I had the opportunity to attend a Communicator Workshop last night and they asked us to remember the most impactful message we had ever heard. My mind immediately went to a message that I heard at my local church, over 5 years ago. The preacher, Joel Timothy Houston, spoke about tender hearts and the mark they leave on our lives. He share about how he and his friends had stolen frozen hearts from the science lab and the Australian heat thawed them and so they decided to throw them around the hallways and weeks later, there were still bits of “thawed heart” laying around. This was an animal heart by the way. Animal activists, please don’t get upset with me, I was not their lab teacher. I remember sitting down for that message twice and thinking about how wonderfully he spoke about us having such tender hearts that they would impact those around us for generations to come. Something stirred inside me, and although this was not said by JTH, I remember coming to this thought “hard hearts leave a scar”. It was a simple thought but it marked my life so drastically and it’s marking my life furthermore now. And as I sit here, I think about how my hard heart could hurt and potentially scar others if I don’t work on it. That thought alone, well, it’s enough to keep me on track of the challenging road that is, becoming a better version of myself.

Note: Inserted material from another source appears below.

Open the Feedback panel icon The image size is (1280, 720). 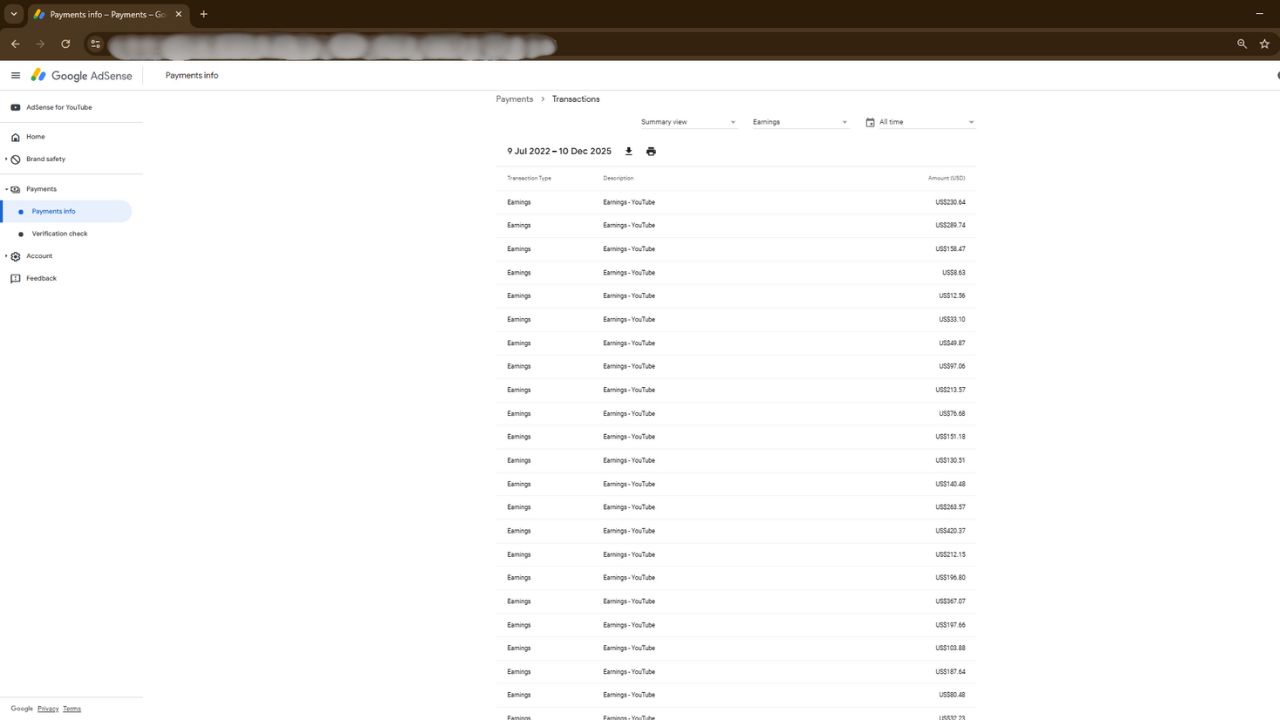(14, 278)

Working on myself has made me more aware of my responses. I finally understand that my responses say more about my internal state of being than what is being said to me. It is my choice to be offended and so I must practice instant forgiveness. The more you do it, the easier it becomes. And if you’re thinking, well that’s just not in my nature… It’s not in mine either. It’s something that I must be intentional about, something that I must work on, constantly. My best friend is great at this, and she knew that for a while I wasn’t as good as she was and so she’d apologize profusely every time she was merely human. Now when she apologizes, I have to ask “what for?” or try to figure it out because it feels unmerited. I’m not an expert, I’ve not achieved perfection, I still get offended at times but it’s less and less every time. Here’s what I have:
1. How I react to other’s words says more about me then it does about them. So when I get upset, angry, sad, hurt, or all of the above, I must ask myself, where is this stemming from? Is it a past hurt? An unsolved issue with the person who is speaking?

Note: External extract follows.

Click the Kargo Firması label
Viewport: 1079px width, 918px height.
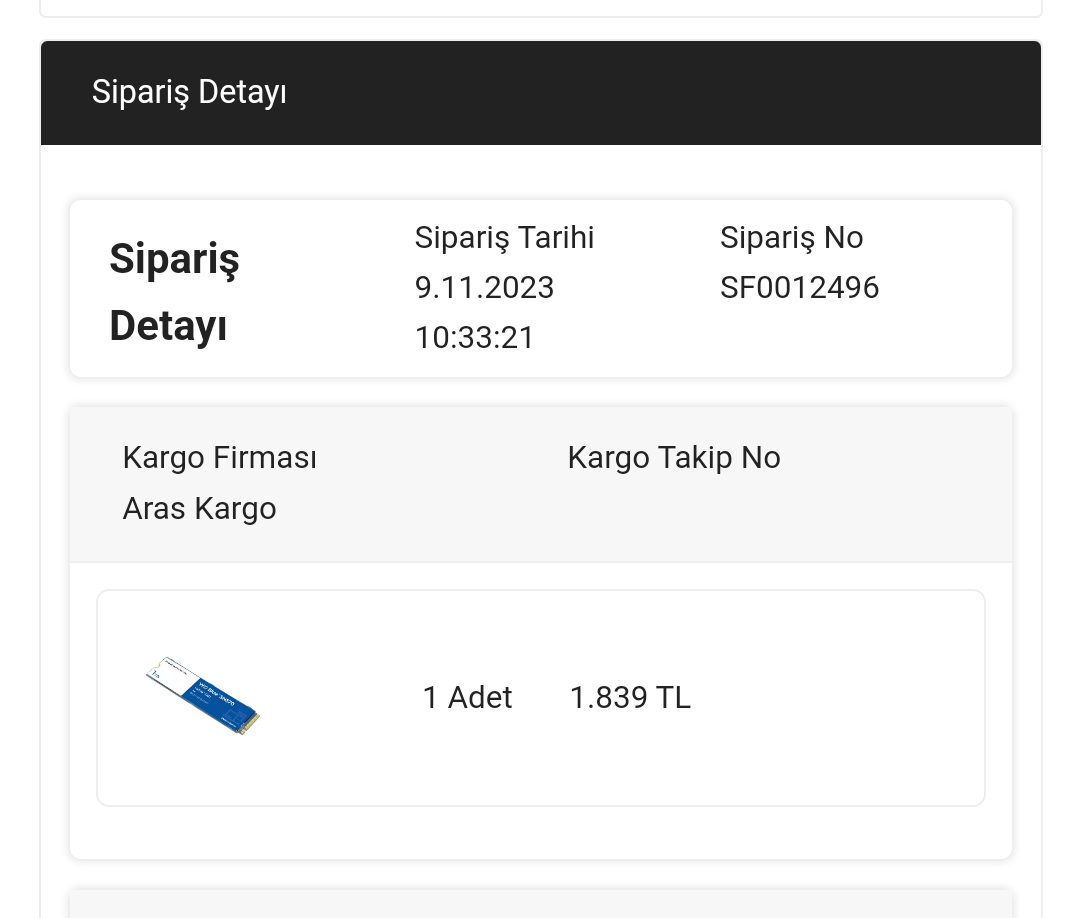(219, 458)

2. It is my choice to be offended, and furthermore, it is my choice to remain offended. And that is not a choice that I want to make so I choose to remain un-offended. That’s a choice that I must make daily, hourly, gosh sometime by the minute. Ha!
3. When in doubt, assume the best. When someone speaks, can I run through the day they’ve gone through? What if it hasn’t been their day, their week, their month, or even their year. You know? Or what if they have a lot on their mind? Now some people are just not kind. I wanted to say “jerks” but I’m working on being kinder! Well, that’s on them. Don’t let someone’s unkind words be what ruins your day.
Written last Wednesday, as I flew from the Atlantic to the Pacific Ocean. I am not an expert and I’m merely sharing from my experiences.